• **Data supplied**

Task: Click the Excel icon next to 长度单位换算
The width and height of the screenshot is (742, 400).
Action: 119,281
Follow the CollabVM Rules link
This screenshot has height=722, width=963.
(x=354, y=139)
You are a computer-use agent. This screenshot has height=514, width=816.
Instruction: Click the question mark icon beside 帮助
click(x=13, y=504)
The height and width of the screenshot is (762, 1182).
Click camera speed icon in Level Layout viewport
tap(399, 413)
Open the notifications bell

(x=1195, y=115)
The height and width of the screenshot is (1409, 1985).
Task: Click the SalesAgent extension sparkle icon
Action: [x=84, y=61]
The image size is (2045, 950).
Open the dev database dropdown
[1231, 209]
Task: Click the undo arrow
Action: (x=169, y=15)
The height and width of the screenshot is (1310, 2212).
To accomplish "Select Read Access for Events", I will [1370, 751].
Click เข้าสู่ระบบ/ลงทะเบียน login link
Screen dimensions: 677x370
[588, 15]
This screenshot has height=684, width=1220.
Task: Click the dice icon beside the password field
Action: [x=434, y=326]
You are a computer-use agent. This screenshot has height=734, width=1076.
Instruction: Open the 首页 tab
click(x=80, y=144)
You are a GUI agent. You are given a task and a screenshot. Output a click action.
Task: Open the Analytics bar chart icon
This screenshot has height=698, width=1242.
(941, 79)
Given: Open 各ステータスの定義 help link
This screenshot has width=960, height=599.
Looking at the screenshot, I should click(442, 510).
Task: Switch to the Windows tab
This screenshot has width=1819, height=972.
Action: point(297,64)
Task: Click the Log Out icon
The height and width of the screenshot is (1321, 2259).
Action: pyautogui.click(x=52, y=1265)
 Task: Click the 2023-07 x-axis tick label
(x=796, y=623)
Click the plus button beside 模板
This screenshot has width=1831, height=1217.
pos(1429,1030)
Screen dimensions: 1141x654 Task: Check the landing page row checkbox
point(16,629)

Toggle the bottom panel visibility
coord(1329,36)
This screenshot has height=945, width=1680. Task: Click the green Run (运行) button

• **Task item**
Output the material verbatim, including every line.

• **Answer space**
Task: Click the Excel icon next to 长度单位换算
The width and height of the screenshot is (742, 400).
Action: 119,281
Follow the CollabVM Rules link
This screenshot has height=722, width=963.
(x=354, y=139)
You are a computer-use agent. This screenshot has height=514, width=816.
Instruction: Click the question mark icon beside 帮助
click(x=13, y=504)
The height and width of the screenshot is (762, 1182).
Click camera speed icon in Level Layout viewport
tap(399, 413)
Open the notifications bell

(x=1195, y=115)
The height and width of the screenshot is (1409, 1985).
Task: Click the SalesAgent extension sparkle icon
Action: [x=84, y=61]
The image size is (2045, 950).
Open the dev database dropdown
[1231, 209]
Task: Click the undo arrow
Action: (x=169, y=15)
The height and width of the screenshot is (1310, 2212).
To accomplish "Select Read Access for Events", I will [1370, 751].
Click เข้าสู่ระบบ/ลงทะเบียน login link
Screen dimensions: 677x370
[588, 15]
This screenshot has height=684, width=1220.
Task: Click the dice icon beside the password field
Action: [x=434, y=326]
You are a computer-use agent. This screenshot has height=734, width=1076.
Instruction: Open the 首页 tab
click(x=80, y=144)
You are a GUI agent. You are given a task and a screenshot. Output a click action.
Task: Open the Analytics bar chart icon
This screenshot has height=698, width=1242.
(941, 79)
Given: Open 各ステータスの定義 help link
This screenshot has width=960, height=599.
Looking at the screenshot, I should click(442, 510).
Task: Switch to the Windows tab
This screenshot has width=1819, height=972.
Action: point(297,64)
Task: Click the Log Out icon
The height and width of the screenshot is (1321, 2259).
Action: pyautogui.click(x=52, y=1265)
 Task: Click the 2023-07 x-axis tick label
(x=796, y=623)
Click the plus button beside 模板
This screenshot has width=1831, height=1217.
pos(1429,1030)
Screen dimensions: 1141x654 Task: Check the landing page row checkbox
point(16,629)

Toggle the bottom panel visibility
coord(1329,36)
This screenshot has height=945, width=1680. Task: Click the green Run (运行) button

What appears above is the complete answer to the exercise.